§ **RECORDS TO USE**:
:::::

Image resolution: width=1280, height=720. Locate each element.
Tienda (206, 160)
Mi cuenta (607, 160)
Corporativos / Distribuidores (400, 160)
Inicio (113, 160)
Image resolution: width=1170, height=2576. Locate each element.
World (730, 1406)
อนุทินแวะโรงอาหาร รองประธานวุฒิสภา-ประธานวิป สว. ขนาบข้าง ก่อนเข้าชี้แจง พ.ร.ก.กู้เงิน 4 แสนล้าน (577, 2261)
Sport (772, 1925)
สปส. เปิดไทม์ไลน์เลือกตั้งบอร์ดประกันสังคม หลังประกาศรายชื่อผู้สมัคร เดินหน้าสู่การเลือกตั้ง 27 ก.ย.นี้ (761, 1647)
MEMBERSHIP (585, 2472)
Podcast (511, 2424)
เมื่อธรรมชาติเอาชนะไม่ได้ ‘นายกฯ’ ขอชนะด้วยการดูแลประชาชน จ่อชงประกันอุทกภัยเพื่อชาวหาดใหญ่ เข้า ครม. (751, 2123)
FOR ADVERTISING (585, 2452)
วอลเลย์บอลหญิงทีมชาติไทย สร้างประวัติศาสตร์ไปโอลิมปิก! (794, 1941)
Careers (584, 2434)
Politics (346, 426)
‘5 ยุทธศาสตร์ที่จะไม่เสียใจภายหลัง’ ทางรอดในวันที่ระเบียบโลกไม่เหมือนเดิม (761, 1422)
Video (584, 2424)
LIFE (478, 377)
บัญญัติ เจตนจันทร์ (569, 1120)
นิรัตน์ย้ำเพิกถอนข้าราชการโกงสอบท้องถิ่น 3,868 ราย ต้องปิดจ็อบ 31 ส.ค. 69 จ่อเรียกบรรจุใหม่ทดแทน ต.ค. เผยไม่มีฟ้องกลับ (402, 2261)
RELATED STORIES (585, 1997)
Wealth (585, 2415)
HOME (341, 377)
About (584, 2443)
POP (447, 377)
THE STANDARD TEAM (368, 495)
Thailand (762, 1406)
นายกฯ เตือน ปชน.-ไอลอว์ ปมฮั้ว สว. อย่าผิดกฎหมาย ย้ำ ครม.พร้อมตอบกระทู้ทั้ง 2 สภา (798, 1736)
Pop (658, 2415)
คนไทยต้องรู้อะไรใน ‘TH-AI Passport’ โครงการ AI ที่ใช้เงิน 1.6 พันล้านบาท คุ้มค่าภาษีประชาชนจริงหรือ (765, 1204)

:::::

§ **WORK TO BE COMPLETED**:
The response must repeat exactly the lines from the top of the material through the line containing "Sport (772, 1925)", both included, with no other output.

§ **RESPONSE TO THIS TASK**:
Image resolution: width=1280, height=720. Locate each element.
Tienda (206, 160)
Mi cuenta (607, 160)
Corporativos / Distribuidores (400, 160)
Inicio (113, 160)
Image resolution: width=1170, height=2576. Locate each element.
World (730, 1406)
อนุทินแวะโรงอาหาร รองประธานวุฒิสภา-ประธานวิป สว. ขนาบข้าง ก่อนเข้าชี้แจง พ.ร.ก.กู้เงิน 4 แสนล้าน (577, 2261)
Sport (772, 1925)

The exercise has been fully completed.